▸ **Assigned task**: Below are entries to be transcribed exactly; exclude the pictures from the copy.

○ ○ ○ ○

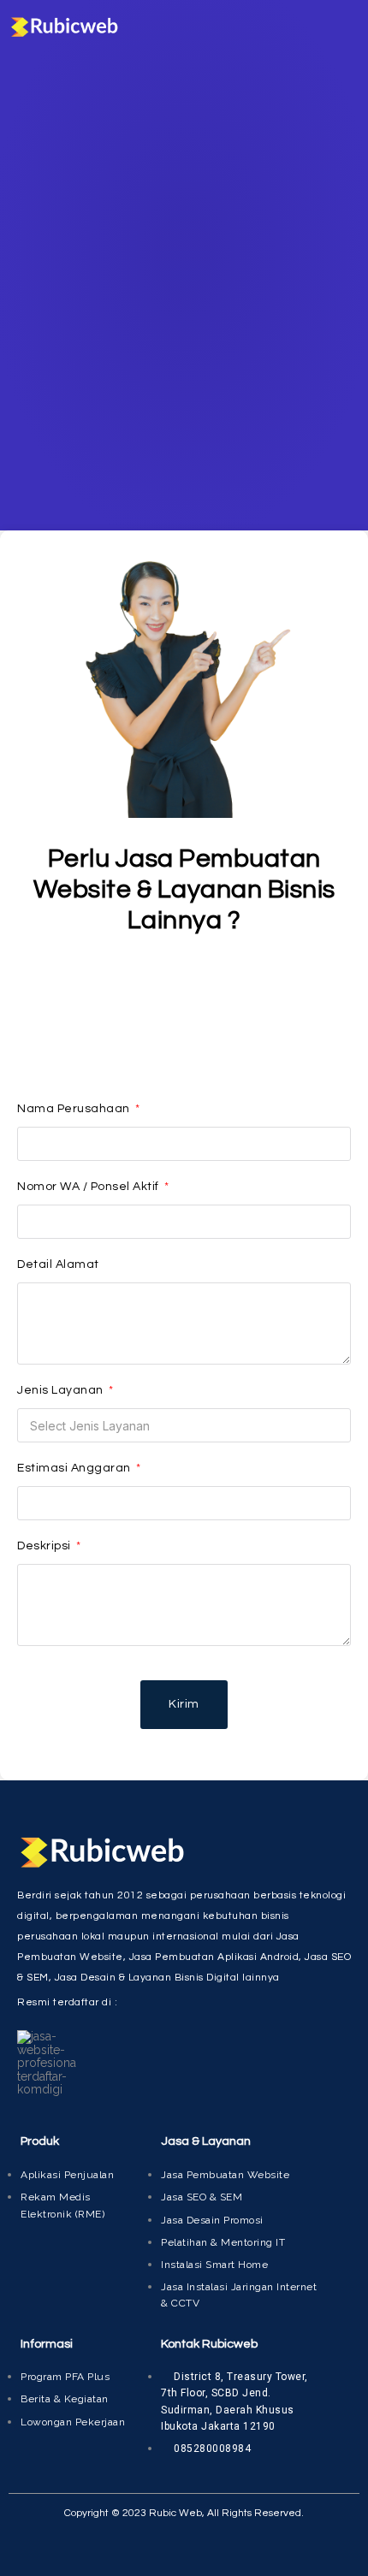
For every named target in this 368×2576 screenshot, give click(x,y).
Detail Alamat (58, 1264)
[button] (347, 27)
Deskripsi (45, 1546)
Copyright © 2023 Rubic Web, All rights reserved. (184, 2513)
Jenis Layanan (61, 1390)
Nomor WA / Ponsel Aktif (89, 1187)
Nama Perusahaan (75, 1109)
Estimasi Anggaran (75, 1468)
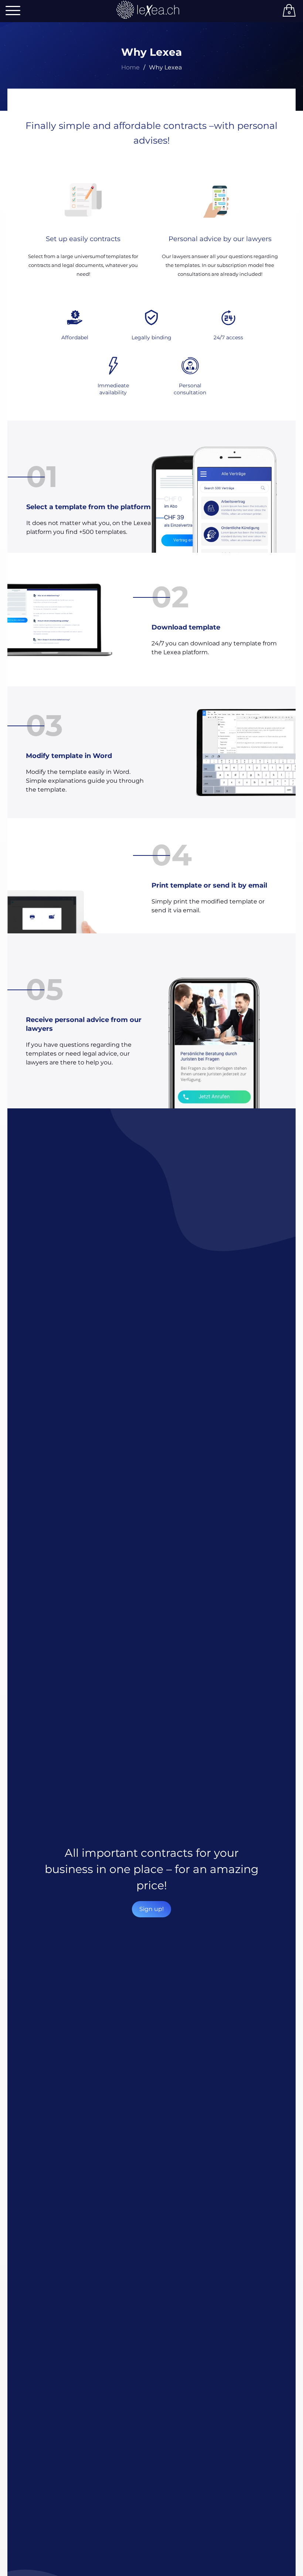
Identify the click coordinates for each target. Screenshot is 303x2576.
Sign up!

○ ○ ○ ○

▸ **Task answer**:
For every named target in this 368×2576 screenshot, give click(x,y).
Detail Alamat (58, 1264)
[button] (347, 27)
Deskripsi (45, 1546)
Copyright © 2023 Rubic Web, All rights reserved. (184, 2513)
Jenis Layanan (61, 1390)
Nomor WA / Ponsel Aktif (89, 1187)
Nama Perusahaan (75, 1109)
Estimasi Anggaran (75, 1468)
Identify the click coordinates for each target. Screenshot is 303x2576.
Sign up!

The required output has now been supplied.